Может быть, Валерий Фишман всю жизнь и помнил бы этот вечер, но жить ему оставалось совсем немного, месяца полтора — их танковая бригада, расположенная вблизи Йонавы, в Гайжюнай, попала под бомбежку немецких «юнкерсов», и старший лейтенант из Гомеля погиб, не удостоившись не только воинских почестей, но даже обычного погребения.
Стемнело. Бабушка Роха зажгла большую керосиновую лампу. В её неверном, колеблющемся свете всё стало зыбким и не похожим на действительность, словно за столом собрались не живые люди, а привидения. Воцарившееся в комнате молчание усилило ощущение тревоги.
— Я вас всех отвезу, — сказал Шмулик. — За мной скоро придёт «газик». Но перед тем как мы с вами расстанемся, я сделаю одно короткое сообщение.

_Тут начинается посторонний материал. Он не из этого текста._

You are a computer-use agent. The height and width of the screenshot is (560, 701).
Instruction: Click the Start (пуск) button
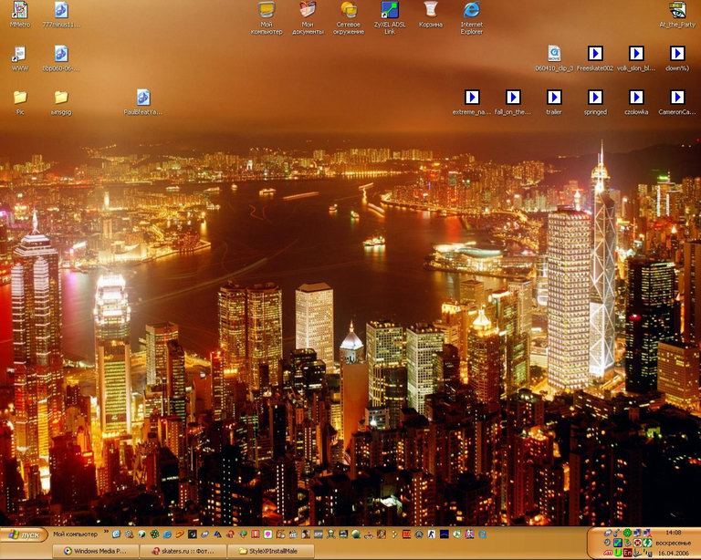(x=23, y=534)
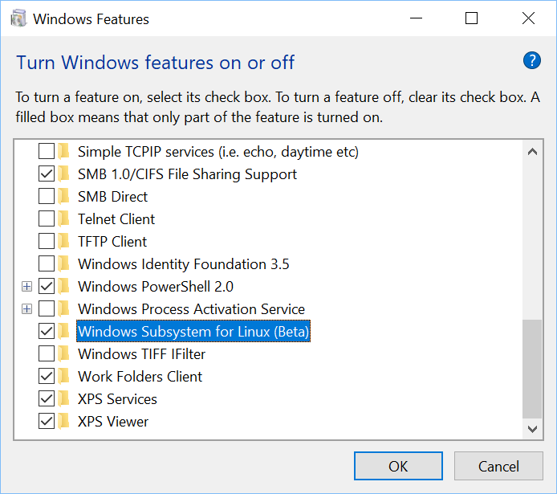Click the folder icon beside SMB Direct

click(x=63, y=197)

Все опешили. Выкрашенная светом керосиновой лампы в желтоватый цвет тишина затопила комнату.
— Я хочу со всеми вами попрощаться, — огорошил нас Шмулик. — Через неделю-другую надолго уеду. Меня командируют в Москву. На офицерские курсы. Увидимся не скоро.

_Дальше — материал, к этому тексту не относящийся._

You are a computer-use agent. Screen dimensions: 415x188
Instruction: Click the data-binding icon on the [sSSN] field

— В Москву? На курсы? — переспросил испуганный отец. — И что ты там будешь делать?
— Учиться.
— Не поздно ли? — съязвила бабушка Роха.
— Учиться, как и умирать, никогда не поздно. Я буду учиться там целых три года. Новой Литве нужны новые, молодые кадры. Конечно, в отпуск буду приезжать, так что так уж легко вы от меня не отделаетесь.
Новость и впрямь была сногсшибательной. Шмулик Дудак — позавчерашний брючник, вчерашний арестант, нынешний заместитель начальника местного НКВД, и вдруг — офицер?! Да на нём шинель будет выглядеть, как на огородном пугале смокинг!
— Все готовы ехать?
— Да, — послышалось в ответ.
— Гиршке переночует у меня, — сказала бабушка. — А вы поезжайте с Богом!
— Кстати, о Боге, — лицо Шмулика расплылось в улыбке. — До отъезда в Москву я ещё успею сделать доброе дело — выступить в одном лице в роли попа, ксендза и раввина и обвенчать мою сестру Полину Дудак с Василием Каменевым, а чуть позже — и Мейлаха Цукермана и его несравненную Малгожату Бжезинскую. Все документы уже готовы. Можете поздравить их с супружеством и пожелать долгой счастливой жизни.
— Мазл тов! — провозгласила мама. — Как только потеплеет, устроим под открытым небом общую свадьбу!
— Мазл тов! — поддержали её все, после чего стали понемногу расходиться.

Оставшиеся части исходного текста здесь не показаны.